Start of RECORDS SHOWN
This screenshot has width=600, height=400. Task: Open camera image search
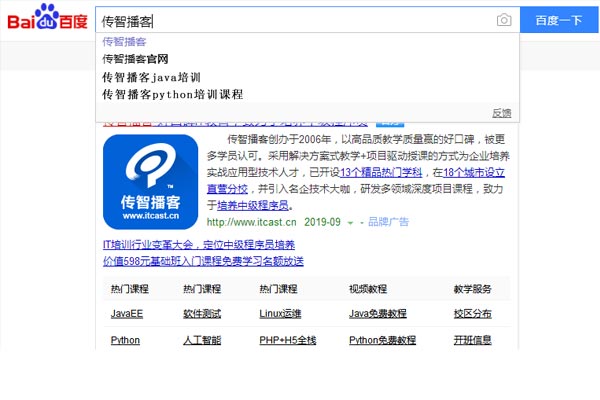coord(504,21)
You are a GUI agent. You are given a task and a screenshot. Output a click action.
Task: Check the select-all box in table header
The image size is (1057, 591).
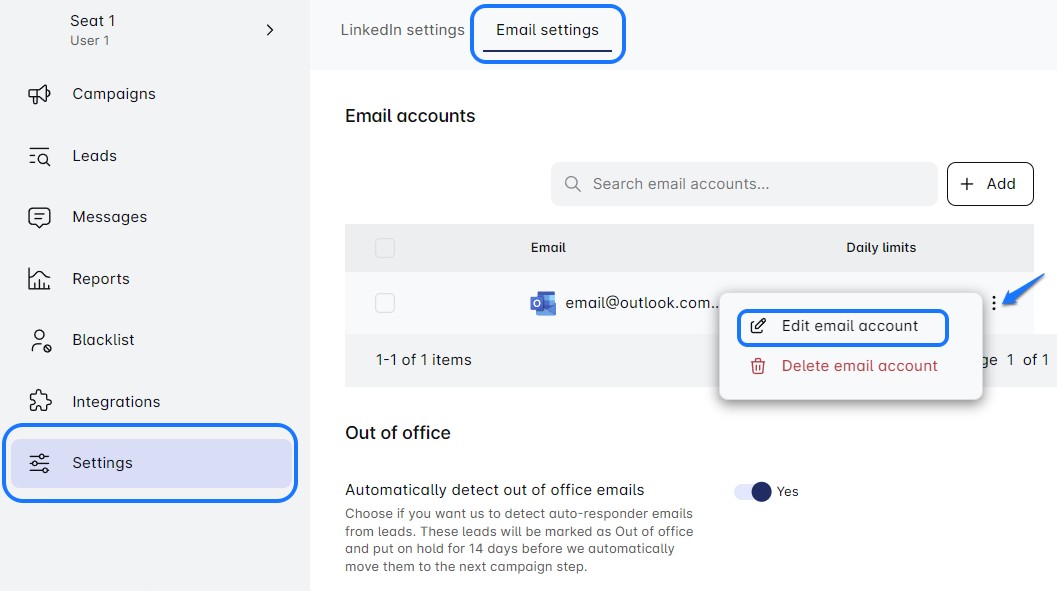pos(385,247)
End of RECORDS SHOWN
Start of RECORDS SHOWN
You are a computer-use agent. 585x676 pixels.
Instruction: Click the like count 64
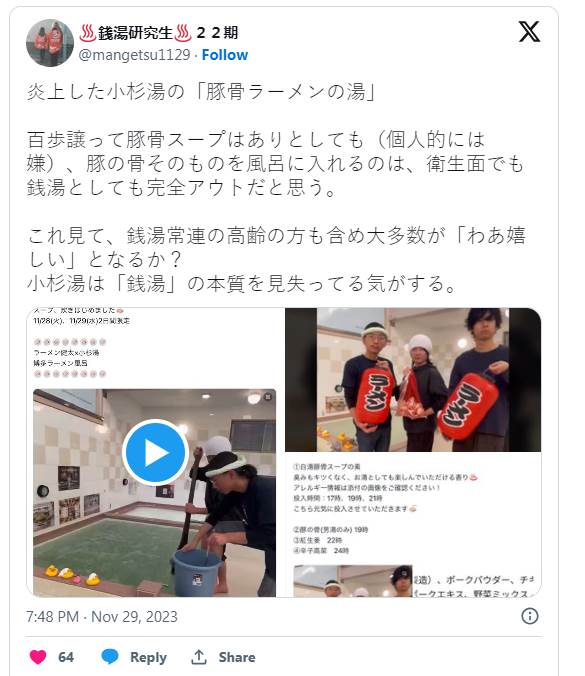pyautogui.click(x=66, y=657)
End of RECORDS SHOWN
:: YOUR GOAL ::
In the lines above, locate the string "agent". Copy every line where it occurs.

:: REPLY ::
You are a GUI agent. You are given a task and a screenshot. Output a click action.
You are a computer-use agent. 585x676 pixels.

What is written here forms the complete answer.